高田氏は、西側諸国はウクライナを絶望させないためにも結束し、支援を続けるとともに、中国やインドなどとロシアとの原油取引などを牽制して、ロシアの継戦意欲をくじく努力をすべきだと指摘する。高田氏は和平案について「ゼレンスキー大統領率いる与党の大規模な汚職スキャンダルのタイミングで公表された和平案は、ウクライナの政治指導部とウクライナ軍に深刻な亀裂を与え、ロシアに対して有利に働く可能性もある。一方で、一貫してウクライナ軍の武装解除を主張してきたロシアに対し、本和平案は60万人への削減を提示するとともに、長距離兵器の開発・使用についても制限を設けていないなど、少なからず、ウクライナに配慮した姿勢も見て取れる」とも語る。

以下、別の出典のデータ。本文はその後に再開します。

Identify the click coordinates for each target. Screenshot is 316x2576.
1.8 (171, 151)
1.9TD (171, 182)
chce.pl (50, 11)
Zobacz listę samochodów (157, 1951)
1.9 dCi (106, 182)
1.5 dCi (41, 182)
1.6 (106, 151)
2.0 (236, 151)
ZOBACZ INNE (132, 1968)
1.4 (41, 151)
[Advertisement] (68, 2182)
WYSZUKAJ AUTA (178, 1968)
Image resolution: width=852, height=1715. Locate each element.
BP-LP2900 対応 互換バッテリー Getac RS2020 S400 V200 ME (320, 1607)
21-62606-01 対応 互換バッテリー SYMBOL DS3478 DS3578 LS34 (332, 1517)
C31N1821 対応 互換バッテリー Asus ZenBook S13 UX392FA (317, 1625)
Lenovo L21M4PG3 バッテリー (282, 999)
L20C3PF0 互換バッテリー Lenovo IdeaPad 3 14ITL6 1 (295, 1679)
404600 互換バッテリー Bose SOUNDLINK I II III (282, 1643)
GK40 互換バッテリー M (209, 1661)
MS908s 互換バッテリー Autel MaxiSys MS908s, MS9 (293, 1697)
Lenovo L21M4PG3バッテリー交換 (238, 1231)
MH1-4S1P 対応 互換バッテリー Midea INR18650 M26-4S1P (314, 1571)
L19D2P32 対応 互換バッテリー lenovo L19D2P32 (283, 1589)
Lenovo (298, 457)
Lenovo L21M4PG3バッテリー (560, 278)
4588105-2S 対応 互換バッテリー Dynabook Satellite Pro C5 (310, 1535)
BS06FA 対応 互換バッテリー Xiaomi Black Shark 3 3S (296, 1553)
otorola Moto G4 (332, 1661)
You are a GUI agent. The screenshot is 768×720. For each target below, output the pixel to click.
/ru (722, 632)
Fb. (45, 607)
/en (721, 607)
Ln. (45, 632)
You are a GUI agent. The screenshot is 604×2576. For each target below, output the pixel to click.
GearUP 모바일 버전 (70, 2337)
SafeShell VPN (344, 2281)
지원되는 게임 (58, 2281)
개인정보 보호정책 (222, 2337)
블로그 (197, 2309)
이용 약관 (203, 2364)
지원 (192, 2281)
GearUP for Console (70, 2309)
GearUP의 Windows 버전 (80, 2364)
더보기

高田氏は「ウクライナ戦争は、日本にとって対岸の火事ではない。ロシアの勝利を許してしまえば、『自由、民主主義、人権、法の支配』という我々が信じて疑わなかった普遍的な価値観を『力による現状変更』が凌駕する現実を国際社会に知らしめることとなり、結果として、中国が台湾の武力統一に向けて意を強くすることにもなりかねない。日本も積極的にウクライナ支援に加わり続けるべきだ」と語った。